─── DATA FOR ANALYSIS ───

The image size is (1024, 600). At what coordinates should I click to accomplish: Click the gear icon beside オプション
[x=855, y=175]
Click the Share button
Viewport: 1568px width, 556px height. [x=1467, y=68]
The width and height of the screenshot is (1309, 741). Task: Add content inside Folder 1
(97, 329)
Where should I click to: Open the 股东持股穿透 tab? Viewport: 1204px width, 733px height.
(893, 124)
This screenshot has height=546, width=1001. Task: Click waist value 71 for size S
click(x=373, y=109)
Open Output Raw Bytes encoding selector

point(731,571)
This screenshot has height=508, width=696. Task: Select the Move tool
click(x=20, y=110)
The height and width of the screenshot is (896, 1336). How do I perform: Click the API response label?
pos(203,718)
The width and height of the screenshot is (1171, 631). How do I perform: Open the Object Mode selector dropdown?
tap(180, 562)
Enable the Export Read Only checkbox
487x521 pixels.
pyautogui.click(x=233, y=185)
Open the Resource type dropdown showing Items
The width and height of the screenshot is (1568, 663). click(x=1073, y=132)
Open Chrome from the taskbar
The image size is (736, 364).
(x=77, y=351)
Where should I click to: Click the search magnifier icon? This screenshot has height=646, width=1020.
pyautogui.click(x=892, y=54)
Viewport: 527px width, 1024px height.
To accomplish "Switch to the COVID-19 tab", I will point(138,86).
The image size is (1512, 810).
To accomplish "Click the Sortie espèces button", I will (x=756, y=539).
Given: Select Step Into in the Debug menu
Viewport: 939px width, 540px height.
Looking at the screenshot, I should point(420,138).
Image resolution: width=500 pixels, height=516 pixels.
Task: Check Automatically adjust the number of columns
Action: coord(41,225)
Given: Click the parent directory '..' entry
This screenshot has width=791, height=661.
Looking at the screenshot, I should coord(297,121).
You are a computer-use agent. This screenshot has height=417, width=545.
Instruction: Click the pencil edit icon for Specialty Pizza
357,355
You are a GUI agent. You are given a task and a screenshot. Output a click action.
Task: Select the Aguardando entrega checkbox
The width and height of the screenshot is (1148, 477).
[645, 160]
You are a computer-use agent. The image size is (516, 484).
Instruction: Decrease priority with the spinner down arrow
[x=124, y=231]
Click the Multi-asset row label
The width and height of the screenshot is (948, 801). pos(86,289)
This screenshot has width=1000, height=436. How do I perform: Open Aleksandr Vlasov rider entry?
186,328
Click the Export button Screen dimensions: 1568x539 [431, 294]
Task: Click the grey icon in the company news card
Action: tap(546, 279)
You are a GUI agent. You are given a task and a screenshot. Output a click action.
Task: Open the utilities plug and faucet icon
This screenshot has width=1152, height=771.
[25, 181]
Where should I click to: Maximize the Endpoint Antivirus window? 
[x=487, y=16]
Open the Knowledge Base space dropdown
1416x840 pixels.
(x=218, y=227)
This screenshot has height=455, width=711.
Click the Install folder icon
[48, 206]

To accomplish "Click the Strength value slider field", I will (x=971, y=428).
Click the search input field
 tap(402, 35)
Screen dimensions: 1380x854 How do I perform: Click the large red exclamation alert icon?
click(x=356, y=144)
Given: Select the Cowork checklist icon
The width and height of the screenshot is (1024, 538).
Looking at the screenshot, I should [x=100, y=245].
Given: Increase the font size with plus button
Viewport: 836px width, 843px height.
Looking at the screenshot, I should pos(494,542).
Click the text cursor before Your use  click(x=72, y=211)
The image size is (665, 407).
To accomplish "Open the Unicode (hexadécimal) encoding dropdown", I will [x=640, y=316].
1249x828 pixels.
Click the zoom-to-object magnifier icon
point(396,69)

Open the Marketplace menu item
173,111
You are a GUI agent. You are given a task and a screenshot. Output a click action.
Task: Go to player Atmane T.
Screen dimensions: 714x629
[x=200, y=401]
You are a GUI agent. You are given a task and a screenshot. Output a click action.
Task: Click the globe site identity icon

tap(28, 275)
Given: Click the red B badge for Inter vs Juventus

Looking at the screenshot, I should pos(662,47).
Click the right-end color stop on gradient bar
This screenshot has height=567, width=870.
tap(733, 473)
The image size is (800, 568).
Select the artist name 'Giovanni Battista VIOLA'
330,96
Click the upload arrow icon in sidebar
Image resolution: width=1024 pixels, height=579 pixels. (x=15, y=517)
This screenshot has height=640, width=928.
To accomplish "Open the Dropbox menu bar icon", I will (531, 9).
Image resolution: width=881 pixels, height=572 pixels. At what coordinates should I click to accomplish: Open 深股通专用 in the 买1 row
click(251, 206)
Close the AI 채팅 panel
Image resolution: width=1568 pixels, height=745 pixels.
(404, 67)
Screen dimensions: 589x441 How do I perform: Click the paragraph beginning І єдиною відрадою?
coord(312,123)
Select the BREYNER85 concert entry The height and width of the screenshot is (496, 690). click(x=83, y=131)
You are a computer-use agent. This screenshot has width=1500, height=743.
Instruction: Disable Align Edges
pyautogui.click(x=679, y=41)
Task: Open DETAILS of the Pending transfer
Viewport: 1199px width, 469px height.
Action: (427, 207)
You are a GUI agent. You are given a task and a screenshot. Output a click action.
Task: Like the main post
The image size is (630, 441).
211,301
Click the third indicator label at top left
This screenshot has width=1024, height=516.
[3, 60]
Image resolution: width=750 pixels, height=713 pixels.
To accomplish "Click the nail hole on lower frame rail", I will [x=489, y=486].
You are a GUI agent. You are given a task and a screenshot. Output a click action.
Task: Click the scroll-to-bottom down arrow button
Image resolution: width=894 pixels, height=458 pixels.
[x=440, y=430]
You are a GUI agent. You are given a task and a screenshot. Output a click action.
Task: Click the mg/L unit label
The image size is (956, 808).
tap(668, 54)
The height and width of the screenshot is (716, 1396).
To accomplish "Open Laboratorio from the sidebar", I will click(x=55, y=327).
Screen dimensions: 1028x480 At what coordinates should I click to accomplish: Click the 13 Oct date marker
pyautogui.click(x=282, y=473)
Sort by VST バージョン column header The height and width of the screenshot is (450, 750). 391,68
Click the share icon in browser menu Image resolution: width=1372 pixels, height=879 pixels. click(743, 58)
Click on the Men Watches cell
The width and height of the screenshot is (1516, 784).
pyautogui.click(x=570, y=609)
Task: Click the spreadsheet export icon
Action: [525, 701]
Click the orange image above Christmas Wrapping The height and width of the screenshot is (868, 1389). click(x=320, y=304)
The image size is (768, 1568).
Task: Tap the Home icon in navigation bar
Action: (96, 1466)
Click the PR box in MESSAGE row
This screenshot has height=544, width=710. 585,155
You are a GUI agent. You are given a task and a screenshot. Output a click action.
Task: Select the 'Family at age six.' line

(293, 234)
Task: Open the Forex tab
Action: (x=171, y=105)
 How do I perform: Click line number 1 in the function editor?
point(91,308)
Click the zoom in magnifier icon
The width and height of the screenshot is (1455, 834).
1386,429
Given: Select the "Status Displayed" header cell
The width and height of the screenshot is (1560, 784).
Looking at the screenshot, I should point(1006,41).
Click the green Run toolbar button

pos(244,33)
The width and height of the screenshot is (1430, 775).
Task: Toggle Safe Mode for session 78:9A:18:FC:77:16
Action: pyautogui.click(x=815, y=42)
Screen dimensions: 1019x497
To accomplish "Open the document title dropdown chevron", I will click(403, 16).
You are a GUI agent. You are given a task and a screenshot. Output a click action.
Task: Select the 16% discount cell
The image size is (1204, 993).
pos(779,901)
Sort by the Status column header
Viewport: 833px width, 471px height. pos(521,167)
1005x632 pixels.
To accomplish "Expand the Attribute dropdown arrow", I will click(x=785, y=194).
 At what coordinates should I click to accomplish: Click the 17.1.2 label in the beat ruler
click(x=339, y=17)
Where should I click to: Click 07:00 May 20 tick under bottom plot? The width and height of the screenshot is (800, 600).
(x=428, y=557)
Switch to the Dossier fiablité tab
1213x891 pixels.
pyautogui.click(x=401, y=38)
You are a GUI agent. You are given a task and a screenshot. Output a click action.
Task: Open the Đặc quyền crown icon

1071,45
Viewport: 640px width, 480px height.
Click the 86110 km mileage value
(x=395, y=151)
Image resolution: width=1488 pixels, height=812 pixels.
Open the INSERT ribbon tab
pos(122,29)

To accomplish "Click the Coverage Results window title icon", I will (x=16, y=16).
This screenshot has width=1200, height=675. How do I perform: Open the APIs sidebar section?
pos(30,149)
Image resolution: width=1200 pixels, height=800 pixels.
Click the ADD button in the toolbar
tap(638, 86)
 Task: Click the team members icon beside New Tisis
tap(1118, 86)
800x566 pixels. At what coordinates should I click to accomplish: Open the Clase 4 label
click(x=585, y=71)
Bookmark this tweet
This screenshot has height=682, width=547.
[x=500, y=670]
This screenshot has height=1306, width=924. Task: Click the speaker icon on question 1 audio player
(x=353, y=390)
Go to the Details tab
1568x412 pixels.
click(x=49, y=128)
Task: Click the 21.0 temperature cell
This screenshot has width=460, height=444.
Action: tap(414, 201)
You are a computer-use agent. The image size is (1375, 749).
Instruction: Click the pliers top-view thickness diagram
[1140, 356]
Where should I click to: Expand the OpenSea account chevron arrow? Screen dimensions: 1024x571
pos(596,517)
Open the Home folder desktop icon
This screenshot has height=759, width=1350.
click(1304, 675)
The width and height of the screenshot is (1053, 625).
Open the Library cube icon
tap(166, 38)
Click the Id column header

───

PROBLEM TO WORK ON: Across the whole listing above, state how many lines contain "cell". Only the number is wanted.

RESPONSE BELOW: 4